Chapter 6

Saturday sunrise: Mother Nature's masterpiece.

I found myself awake early as the sunlight crept over my window sill, and spent most of the morning browsing the internet. Thinking back to my "dream", I missed my mom- she loved interpreting dreams(or trying to). How I used to tease her.

Lizards, she'd asked, a plucked eyebrow raised. Are you sure?
Yeah.
On a trampoline?
Yes. There was a clown dancing the tango with an emu, too. So what does that mean?
It means... she'd said, with one eyebrow raised as she flicked through the book. Her fingernails are painted orange with little yellow canaries. Hmm...
What is it?
Well, I have two theories.
That was quick.
You either have a weird brain that isn't wired right-
You don't say.
Or- her face blooms into an impish smile- my-a Bella has a-been a-fooling her mama.
And then I'd laugh, and so would she.

The clock told me it was five o'clock, so too early to make the big breakfast I'd planned for Charlie(rough week at work). A walk, maybe? To clear my head? Silently, I walked upstairs and pulled a clean, blood-red shirt over my head then wriggled into my jeans. The sun peeked over the window sill, spilling drops of golden light onto the floor. The only noise was the high, sweet birdsong and the low, heavy snores floating from Charlie's room. Downstairs I began to write a note:

Charlie,

No, that wouldn't do. Crumpling the paper I began again on a fresh sheet.

Dad,

I'm going out for a walk, but I'll be back soon.

Better, but again my pen paused. You see when I made these notes to Mom, I always added "Love you" at the end. Occasionally I added a little doodle. Was that too personal? I did love him, I just... Well, it was tricky, connecting Charlie with Daddy. In the end I scribbled the first thing I could think of:

See you soon,

Bella.

I never wondered what Heaven smelled like until I stepped out that morning, and then I felt I knew; grass jewelled with dew, smoky mist, a daisy haze. I bent to pick up a brown, crumpled leave and it turned to golddust under my fingers, trickling through the air to the damp, grey sidewalk. The morning had none of Phoenix's unmissable beauty but it had its own subtle loveliness that took my breath away the moment I bothered to look for it.

I found myself at St. Isidore's Church after a while, a building marked with a cross and the most beautiful stained windows. But the glittering glass, the pure blue waves under Noah's ark, was not what grabbed my attention as I walked past. What caught my attention as I turned the corner of the ancient building with its arches and huge stones smoothed by a century of rain, was the graveyard the church cast a huge shadow over, because I heard a clergy singing inside and couldn't understand why a woman in black clothes and a thick black veil knelt between two tombstones, her hands pressed together and her head bowed.

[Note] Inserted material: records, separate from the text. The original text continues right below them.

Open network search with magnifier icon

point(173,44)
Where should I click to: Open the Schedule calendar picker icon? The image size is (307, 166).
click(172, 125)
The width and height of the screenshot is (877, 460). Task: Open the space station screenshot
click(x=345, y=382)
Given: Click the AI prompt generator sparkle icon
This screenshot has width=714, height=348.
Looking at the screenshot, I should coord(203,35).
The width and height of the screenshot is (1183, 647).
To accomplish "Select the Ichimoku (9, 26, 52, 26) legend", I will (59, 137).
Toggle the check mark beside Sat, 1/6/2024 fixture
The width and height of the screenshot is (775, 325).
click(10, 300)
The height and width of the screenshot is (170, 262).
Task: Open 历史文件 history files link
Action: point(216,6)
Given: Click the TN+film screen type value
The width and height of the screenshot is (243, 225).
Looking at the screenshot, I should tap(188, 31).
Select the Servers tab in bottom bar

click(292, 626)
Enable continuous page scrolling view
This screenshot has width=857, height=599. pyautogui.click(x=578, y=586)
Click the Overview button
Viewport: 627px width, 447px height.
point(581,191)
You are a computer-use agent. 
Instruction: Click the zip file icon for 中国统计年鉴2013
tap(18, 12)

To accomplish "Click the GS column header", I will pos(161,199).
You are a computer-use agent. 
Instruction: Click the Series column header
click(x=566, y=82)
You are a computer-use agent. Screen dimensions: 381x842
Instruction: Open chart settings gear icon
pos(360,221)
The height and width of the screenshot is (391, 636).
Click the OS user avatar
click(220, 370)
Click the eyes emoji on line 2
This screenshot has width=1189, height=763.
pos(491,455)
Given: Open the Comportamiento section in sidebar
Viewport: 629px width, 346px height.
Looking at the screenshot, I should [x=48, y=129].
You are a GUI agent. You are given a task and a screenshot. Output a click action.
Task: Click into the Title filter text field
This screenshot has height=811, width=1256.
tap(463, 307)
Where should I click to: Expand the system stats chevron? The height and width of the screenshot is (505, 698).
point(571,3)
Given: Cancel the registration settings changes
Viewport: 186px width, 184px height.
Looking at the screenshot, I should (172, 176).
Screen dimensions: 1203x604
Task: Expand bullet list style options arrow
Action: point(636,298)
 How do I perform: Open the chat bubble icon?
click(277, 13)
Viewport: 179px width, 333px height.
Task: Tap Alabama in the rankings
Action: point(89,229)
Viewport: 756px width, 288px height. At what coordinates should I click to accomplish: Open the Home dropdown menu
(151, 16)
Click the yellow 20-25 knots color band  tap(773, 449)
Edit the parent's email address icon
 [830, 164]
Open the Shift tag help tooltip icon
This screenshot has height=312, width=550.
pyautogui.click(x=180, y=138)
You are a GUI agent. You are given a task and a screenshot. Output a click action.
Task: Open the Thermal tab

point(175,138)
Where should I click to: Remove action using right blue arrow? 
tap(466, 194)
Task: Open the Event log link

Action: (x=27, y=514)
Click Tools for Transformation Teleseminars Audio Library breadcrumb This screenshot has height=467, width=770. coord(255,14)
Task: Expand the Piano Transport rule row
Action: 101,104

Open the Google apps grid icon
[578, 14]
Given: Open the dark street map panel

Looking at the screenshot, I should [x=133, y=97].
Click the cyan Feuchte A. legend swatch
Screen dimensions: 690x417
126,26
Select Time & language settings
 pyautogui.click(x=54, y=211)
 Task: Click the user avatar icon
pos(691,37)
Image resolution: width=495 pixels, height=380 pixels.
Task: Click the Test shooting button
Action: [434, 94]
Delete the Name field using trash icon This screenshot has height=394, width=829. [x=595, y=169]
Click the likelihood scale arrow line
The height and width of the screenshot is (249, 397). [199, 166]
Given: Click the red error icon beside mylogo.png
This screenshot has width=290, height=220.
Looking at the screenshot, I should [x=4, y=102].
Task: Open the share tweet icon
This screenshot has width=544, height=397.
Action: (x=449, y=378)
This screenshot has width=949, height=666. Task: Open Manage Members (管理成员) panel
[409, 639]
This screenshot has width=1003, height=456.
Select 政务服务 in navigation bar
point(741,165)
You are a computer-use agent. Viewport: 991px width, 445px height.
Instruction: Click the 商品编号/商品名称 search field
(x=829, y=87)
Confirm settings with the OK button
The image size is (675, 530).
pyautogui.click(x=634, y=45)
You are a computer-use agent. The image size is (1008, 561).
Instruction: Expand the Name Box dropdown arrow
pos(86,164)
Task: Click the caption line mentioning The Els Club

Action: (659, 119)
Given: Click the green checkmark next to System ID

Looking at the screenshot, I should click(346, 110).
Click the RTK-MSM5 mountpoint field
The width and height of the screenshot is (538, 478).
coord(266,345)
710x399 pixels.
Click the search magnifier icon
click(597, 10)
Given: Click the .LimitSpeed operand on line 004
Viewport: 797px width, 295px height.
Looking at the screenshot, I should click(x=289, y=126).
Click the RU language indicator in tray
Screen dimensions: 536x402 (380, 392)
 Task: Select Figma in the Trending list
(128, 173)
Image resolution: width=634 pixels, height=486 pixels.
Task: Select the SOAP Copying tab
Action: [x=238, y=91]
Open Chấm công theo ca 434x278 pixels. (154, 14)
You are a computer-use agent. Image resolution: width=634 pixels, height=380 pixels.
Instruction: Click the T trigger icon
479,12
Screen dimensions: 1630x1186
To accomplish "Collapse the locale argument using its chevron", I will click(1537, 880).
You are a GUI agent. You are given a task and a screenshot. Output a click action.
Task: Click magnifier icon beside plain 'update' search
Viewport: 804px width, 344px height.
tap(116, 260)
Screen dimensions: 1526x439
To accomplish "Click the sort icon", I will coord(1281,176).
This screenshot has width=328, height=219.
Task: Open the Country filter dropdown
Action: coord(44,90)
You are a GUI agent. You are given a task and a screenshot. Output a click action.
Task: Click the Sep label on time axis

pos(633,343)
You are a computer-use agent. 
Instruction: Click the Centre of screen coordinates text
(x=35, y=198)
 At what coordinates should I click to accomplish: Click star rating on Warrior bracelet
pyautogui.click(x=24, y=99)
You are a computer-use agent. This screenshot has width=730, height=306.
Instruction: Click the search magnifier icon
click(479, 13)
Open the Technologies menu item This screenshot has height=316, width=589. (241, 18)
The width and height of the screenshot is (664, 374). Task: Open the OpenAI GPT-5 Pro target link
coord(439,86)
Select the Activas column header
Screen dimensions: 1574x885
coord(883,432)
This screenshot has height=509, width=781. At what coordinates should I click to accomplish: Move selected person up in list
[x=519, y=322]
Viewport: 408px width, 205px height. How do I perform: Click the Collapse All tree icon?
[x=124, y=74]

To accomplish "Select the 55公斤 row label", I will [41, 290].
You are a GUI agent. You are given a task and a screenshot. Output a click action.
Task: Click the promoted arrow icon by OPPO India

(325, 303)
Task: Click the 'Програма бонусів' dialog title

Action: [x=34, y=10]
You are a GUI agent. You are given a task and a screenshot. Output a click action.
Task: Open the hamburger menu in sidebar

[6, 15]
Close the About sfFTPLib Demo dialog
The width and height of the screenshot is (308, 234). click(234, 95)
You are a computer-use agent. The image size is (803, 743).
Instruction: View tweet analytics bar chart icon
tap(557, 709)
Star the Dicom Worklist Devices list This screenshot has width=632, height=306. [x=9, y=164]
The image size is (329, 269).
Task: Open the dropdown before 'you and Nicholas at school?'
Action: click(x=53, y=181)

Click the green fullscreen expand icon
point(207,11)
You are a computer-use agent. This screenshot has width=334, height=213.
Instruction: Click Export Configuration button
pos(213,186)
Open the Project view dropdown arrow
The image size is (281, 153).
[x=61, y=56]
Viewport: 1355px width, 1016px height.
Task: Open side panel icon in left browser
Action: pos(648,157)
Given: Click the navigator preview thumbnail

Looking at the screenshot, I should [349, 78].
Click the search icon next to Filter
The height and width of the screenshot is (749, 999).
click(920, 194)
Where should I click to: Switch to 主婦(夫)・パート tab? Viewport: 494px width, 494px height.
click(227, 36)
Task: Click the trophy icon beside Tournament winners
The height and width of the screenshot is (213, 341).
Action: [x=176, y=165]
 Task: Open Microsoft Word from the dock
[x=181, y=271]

Immediately, worry rattled my bones. What was the old dear doing outside in the middle of a mass? Surely a church would never have kicked her out. She'd catch cold with her knees in the wet grass. Glancing at the two weathered gravestones I suddenly thought I understood. Was she mourning relatives? Friends? Perhaps- and my heart lurched here- babies? The clothes she wore, after all, were very old fashioned, so she had to be at least ninety. Grandma Maria(God rest her soul) lost a baby before she had my mom. She planted two white roses in her garden for them, which always bloomed on her baby's birthday. She said she'd have went insane with nothing to care for. Was that what happened to this lady? Wincing, I found myself walking over as she stood up.

"E-Excuse me?"

Within a second she spun around. Shoving her shoulders back she stuck her chin out.

"Do you mind?" she muttered testily. Her voice was young, fresher than lemon and just as sharp. Was she younger than I'd assumed?

"Sorry, I just, uh, thought I should-"

"Go away." She advanced like a black shadow creeping along a wall. "Go on!"

I needed no more prompting than this. Without another word I strode off at such a pace that I didn't even see the figure stood a few feet away just behind the statue of Mary, watching me like a leapard watches pray.